Although
Costa Rica is not an offshore financial center
in the traditional sense its favorable tax regime
means that it could have been classified as a
tax haven some decades ago. However it was not
until fairly recently that the Government became
aware of its tax haven potential and began actively
to both legislate for and market this sector of
economic activity.
Costa
Rica has many characteristics which give it a
distinct advantage over other offshore jurisdictions
including (as with Hong Kong) a perceived onshore
jurisdictional status, very low taxes (see Domestic
Corporate Taxation and Offshore
Legal and Tax Regimes for further details)

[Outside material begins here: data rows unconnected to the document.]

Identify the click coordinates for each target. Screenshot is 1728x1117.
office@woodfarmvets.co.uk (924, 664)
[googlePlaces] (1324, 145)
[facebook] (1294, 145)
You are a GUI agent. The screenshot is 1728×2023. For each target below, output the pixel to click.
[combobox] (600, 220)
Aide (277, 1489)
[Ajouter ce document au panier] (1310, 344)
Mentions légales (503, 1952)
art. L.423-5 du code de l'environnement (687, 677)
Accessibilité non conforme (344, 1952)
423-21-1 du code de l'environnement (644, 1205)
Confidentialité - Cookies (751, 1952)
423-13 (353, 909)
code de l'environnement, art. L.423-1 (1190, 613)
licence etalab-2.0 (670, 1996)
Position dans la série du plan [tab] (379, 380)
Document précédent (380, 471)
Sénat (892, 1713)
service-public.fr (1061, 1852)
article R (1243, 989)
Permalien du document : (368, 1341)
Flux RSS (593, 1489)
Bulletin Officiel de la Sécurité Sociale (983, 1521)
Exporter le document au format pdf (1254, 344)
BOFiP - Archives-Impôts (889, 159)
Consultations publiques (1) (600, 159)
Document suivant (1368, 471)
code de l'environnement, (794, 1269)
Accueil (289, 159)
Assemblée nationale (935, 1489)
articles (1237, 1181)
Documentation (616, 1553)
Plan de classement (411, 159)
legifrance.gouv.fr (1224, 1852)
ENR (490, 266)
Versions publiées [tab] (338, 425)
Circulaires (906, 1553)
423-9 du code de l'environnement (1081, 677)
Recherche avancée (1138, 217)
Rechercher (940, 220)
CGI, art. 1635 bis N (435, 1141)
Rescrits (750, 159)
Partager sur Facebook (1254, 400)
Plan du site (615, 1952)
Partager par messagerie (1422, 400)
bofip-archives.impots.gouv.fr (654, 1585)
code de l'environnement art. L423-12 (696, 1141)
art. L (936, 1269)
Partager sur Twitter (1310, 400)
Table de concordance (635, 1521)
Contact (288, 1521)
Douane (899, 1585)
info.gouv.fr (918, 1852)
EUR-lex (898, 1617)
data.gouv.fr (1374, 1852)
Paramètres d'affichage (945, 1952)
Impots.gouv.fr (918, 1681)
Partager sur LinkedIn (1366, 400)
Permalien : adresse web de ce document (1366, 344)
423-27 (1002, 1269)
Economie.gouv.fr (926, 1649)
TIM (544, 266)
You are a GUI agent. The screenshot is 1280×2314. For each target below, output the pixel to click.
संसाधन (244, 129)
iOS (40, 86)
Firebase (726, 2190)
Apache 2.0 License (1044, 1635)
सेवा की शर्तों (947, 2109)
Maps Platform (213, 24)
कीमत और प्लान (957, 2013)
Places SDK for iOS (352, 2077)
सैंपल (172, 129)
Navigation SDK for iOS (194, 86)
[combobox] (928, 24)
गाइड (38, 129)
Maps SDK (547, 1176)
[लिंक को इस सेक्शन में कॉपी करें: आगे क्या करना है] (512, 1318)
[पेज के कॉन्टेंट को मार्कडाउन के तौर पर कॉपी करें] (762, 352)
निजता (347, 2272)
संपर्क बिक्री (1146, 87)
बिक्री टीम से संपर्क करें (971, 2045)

and a fiscal policy which does not discriminate
between residents and non-residents for tax purposes.
A
significant offshore banking industry does not
as yet exist principally because the industry
was only released from the shackles of state control
in 1996. The lively domestic banking industry
is described below.
There is no offshore insurance industry since
the insurance sector remains under state control
with significant political resistance being mounted
against its privatization
The
country's biggest low-tax sector is grouped around
the Free Zones (Export
Processing Zones) and other export incentive
programmes. These cover a wide variety of industry
and service sectors, but special mention is given
to the electronics sector below.
Costa Rica Banking
The state banking monopoly ended in 1995 and by
2009 there were more than 200 financial institutions
in Costa Rica, in addition to a rapidly growing
'offshore' banking sector. Banking matters are
governed by law No 1644 of 1953 as amended by
law No 7558 of 1995 (known as the Organic Law
of the National Banking System).
Financial
institutions in Costa Rica are regulated by the
Central Bank, through the General Superintendant
of Financial Entities (SUGEF). The revised legislation
reduced the reserve liquidity requirements to
15% of the value of the balance sheet, prohibits
loans to an individual customer which exceed 20%
of a bank's capital and specifies that a bank's
capital cannot be less than 9% of its loans.
Finance
and credit companies that take deposits from the
general public require a license from the central
bank and must have a minimum capital of 300 million
colons.
The
'offshore banking' sector, which consists of foreign
(for instance, Panamanian) banks which license
Costa Rican companies to provide services to them,
is virtually unregulated; such banks do not pay
the 15% withholding tax normally imposed on interest
payments. As of late 2008, the Central Bank was
promoting new regulations which would bring such
banks under its control.
Costa
Rica has strict banking secrecy laws. The banks
do not share any banking information with the
tax department or with any other Government departments
other than the central bank.
This
general rule is qualified by an exchange
of information agreement signed between the
United States and Costa Rica.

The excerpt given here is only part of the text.